UPDATED ON:
Monday, November 26, 2007
13:24 Mecca time, 10:24 GMT
News Asia-Pacific
China hails moon mission a success
 Wen Jiabao unveils the image captured by the country's first lunar orbiter Chang-e-1 [Reuters]
China's leaders have unveiled an image of the moon taken by the country's first lunar satellite.

The Chang-e 1 probe's first photograph was revealed on Monday marking the formal start of China's mission to document the lunar landscape.
China says the new image, which shows a patch of the moon's surface dotted with craters, proves that the nation is in the front ranks of global technological powers.

Wen Jiabao, the Chinese premier, unveiled the image at the Beijing Aerospace Control Centre.
"The full success of our country's first lunar exploration mission is helping to turn the Chinese nation's 1,000-year old dream of reaching the moon a reality," Wen said.

"The Chinese nation is fully able to stand tall among the world's ranks of advanced nations."

The lunar probe's journey has been accompanied by a stream of patriotic propaganda.

Space powers

The ruling Communist Party is committed to clambering into the select ranks of global space powers, even as hundreds of millions of Chinese struggle in rural hardship.
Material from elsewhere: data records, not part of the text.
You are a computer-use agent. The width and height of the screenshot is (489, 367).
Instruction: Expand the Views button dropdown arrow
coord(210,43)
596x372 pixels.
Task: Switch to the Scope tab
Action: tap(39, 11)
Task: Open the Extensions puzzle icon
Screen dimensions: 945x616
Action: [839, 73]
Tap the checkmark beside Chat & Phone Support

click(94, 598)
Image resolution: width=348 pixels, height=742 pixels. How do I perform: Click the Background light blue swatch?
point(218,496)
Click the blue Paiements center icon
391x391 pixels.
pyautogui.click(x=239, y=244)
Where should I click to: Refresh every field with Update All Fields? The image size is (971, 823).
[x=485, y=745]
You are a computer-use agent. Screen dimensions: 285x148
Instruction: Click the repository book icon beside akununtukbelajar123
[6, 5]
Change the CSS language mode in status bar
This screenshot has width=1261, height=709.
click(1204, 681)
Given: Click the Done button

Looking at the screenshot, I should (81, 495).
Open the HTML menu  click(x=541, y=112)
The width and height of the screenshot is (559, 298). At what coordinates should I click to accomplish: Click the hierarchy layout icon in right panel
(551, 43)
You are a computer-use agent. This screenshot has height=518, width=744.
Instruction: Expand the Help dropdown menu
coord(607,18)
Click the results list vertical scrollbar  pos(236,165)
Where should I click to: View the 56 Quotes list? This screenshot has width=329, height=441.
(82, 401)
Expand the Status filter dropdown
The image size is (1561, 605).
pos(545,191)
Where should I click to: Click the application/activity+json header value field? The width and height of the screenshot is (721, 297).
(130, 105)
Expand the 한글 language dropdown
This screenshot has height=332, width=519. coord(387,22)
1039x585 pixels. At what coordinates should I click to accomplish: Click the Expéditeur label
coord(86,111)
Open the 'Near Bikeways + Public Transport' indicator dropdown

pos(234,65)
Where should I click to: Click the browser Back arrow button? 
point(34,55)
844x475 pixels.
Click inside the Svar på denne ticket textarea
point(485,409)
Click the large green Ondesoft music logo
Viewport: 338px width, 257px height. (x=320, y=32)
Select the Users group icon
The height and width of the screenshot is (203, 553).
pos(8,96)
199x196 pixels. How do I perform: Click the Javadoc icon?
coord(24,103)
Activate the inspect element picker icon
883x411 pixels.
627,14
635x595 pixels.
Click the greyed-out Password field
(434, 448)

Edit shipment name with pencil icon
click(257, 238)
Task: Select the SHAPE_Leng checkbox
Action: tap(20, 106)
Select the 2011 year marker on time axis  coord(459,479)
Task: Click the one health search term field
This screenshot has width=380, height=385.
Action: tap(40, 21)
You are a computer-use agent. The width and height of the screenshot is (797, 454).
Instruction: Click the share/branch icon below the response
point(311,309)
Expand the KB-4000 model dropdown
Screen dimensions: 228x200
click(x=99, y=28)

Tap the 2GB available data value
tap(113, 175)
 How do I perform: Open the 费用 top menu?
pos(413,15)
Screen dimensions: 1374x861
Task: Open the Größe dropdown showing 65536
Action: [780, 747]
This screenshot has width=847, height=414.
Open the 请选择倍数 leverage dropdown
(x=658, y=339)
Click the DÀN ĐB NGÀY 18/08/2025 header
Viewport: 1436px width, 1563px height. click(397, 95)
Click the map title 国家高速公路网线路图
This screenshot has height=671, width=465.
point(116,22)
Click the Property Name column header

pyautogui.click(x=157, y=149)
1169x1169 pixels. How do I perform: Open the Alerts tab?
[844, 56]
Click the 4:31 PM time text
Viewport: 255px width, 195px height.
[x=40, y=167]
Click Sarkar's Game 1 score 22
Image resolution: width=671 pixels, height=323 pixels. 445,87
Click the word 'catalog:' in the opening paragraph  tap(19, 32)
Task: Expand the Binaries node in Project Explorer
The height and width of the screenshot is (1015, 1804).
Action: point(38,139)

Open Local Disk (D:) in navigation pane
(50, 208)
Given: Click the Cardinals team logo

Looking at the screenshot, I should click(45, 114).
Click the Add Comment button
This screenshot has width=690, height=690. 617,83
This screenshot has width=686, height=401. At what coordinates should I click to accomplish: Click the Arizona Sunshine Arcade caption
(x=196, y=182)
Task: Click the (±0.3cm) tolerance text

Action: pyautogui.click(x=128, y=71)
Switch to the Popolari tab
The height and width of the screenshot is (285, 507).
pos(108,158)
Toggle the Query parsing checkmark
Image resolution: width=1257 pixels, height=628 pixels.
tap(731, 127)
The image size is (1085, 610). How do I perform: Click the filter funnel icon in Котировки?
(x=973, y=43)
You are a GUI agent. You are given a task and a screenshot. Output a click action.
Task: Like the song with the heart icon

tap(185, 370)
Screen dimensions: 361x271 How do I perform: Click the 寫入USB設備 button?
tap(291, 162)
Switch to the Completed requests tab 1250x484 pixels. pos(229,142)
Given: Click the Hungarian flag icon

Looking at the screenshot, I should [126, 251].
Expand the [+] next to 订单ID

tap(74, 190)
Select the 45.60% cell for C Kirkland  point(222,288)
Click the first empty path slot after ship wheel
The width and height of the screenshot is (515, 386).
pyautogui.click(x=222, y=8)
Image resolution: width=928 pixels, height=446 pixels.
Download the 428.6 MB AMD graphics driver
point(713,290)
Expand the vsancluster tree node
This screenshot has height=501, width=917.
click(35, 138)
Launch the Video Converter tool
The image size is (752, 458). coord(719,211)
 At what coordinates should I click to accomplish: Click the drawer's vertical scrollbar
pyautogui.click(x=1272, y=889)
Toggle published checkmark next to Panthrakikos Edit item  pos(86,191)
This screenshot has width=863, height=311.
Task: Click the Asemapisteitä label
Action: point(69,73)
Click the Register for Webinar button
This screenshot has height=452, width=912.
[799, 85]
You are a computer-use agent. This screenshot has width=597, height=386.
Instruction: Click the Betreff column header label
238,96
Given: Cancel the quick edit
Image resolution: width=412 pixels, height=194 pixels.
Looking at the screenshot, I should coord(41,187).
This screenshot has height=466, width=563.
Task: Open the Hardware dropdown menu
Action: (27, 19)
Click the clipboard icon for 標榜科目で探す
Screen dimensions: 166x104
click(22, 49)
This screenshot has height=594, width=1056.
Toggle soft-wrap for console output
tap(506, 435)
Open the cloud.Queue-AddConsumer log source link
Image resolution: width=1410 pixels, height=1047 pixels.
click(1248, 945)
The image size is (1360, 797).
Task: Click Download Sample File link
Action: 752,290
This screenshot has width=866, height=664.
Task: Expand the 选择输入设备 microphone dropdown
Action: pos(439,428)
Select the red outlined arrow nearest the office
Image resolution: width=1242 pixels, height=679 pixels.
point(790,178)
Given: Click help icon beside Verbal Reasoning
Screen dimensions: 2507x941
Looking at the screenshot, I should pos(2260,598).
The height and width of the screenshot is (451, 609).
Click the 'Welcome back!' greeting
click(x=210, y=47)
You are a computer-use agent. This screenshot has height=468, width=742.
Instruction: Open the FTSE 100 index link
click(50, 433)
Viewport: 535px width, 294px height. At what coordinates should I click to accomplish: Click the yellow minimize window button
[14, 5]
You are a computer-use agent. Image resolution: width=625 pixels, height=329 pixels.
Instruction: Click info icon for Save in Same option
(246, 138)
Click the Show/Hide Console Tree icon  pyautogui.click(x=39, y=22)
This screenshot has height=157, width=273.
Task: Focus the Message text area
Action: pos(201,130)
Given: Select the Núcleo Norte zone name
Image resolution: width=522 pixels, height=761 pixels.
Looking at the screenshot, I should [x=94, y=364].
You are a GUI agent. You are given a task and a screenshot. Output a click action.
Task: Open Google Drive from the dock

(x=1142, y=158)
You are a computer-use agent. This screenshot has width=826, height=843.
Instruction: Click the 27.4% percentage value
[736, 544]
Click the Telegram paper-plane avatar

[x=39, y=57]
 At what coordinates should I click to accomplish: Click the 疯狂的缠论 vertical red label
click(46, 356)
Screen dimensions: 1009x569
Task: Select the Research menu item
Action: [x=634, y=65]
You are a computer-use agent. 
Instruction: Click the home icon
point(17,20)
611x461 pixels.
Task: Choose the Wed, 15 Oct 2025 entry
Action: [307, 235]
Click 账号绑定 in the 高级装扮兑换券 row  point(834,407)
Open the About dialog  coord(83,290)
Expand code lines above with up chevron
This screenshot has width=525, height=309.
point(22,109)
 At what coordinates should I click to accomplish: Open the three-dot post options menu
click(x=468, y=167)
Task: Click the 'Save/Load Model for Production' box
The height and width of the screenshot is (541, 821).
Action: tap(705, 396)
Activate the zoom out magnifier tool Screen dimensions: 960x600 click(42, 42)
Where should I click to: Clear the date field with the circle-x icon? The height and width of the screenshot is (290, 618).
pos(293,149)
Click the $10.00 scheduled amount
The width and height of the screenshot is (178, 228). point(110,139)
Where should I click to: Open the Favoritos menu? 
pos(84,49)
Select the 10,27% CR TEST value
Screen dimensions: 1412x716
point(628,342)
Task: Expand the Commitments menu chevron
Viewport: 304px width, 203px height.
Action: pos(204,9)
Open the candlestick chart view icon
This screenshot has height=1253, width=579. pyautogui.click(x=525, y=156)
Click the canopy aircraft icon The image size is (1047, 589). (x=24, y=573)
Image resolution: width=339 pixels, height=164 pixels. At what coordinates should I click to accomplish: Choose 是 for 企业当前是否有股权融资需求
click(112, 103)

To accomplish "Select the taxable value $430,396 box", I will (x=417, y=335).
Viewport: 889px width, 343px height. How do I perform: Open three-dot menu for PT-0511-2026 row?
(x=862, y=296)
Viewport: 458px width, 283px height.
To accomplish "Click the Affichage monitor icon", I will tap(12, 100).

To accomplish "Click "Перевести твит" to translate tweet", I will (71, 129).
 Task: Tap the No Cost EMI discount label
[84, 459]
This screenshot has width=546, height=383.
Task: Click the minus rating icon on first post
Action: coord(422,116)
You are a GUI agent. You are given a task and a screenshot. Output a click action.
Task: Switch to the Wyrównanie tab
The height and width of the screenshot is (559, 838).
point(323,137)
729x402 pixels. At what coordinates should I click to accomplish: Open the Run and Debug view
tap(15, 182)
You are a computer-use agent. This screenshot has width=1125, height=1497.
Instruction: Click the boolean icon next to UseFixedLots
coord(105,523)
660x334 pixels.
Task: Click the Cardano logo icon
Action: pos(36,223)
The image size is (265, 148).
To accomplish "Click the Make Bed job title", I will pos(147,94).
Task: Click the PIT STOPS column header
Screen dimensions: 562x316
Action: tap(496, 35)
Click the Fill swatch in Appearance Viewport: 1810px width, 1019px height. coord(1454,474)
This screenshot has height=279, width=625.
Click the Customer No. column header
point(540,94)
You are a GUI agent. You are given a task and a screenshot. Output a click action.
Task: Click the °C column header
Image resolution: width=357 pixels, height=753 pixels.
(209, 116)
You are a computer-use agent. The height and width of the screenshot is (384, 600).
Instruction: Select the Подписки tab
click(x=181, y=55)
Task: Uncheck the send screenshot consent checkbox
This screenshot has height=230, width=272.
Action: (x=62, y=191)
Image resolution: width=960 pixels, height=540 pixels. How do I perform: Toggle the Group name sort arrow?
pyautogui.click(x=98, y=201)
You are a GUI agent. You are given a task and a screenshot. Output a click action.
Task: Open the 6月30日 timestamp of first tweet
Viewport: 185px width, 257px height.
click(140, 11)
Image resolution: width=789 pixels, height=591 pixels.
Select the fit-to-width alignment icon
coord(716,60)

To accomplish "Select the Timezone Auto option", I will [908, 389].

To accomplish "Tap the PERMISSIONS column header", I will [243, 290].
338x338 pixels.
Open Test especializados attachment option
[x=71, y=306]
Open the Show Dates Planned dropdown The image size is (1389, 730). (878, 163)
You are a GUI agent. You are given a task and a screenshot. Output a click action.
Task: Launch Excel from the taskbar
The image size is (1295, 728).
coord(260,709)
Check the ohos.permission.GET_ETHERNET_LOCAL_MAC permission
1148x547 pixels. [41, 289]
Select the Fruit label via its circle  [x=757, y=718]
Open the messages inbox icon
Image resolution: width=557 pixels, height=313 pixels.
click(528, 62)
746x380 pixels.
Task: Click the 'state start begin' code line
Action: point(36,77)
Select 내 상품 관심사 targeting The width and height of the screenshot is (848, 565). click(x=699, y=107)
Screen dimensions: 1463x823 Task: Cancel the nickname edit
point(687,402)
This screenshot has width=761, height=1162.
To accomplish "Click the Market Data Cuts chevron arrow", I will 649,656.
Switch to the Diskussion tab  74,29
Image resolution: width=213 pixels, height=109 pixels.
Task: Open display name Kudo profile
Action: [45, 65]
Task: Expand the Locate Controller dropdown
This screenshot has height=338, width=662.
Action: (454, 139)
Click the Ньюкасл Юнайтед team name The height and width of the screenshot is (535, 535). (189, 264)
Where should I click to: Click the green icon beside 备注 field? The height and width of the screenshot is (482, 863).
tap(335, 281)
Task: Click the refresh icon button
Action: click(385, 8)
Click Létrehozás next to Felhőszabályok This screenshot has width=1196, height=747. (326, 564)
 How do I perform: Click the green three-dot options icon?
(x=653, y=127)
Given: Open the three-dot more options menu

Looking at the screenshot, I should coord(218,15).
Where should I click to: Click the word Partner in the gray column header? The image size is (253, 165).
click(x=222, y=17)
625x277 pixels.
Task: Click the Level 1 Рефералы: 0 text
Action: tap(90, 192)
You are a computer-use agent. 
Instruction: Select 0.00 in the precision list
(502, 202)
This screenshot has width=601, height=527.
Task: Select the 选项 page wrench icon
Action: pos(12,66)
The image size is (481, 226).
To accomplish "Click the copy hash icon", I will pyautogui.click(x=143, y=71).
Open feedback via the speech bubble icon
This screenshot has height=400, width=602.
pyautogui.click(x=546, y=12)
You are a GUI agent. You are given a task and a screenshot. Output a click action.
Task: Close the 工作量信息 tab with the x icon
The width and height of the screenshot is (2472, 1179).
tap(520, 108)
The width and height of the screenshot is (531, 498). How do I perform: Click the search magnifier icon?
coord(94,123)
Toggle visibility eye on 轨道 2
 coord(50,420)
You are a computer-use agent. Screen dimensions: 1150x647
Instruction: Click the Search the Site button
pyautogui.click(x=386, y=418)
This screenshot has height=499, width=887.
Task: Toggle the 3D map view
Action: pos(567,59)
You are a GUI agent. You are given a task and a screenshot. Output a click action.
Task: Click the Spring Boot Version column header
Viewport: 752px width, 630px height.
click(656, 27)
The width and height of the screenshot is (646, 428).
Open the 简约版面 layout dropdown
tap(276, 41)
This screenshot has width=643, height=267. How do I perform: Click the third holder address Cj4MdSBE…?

"The Chinese nation is fully able to stand tall among the world's ranks of advanced nations"

Wen Jiabao, Chinese premier
Other Asian powers have also announced plans to reach the moon.

The timing of the probe's launch, closely following the start of a similar mission by Japan, has prompted speculation over a new space race in Asia.

India also plans to launch a lunar probe in April.

Fears of potential military rivalry in space with the United States have mounted since China blew up one of its own weather satellites using a ground-based missile in January.

However, Chinese officials have played down talk of such competition saying Beijing wants to use its programme to work with other countries and hoped to join in building the international space station.

Moon survey

China hopes the probe, launched late last month, will have surveyed the entire surface of the moon at least once by early next year.

In 2003, it became only the third country,after the former Soviet Union and the United States, to put a man into space using its own rocket.

It then sent two astronauts on a five-day flight on its Shenzhou VI rocket in October 2005.

China plans to launch its third manned rocket, Shenzhou VII, into space in October 2008, a Shanghai paper has said.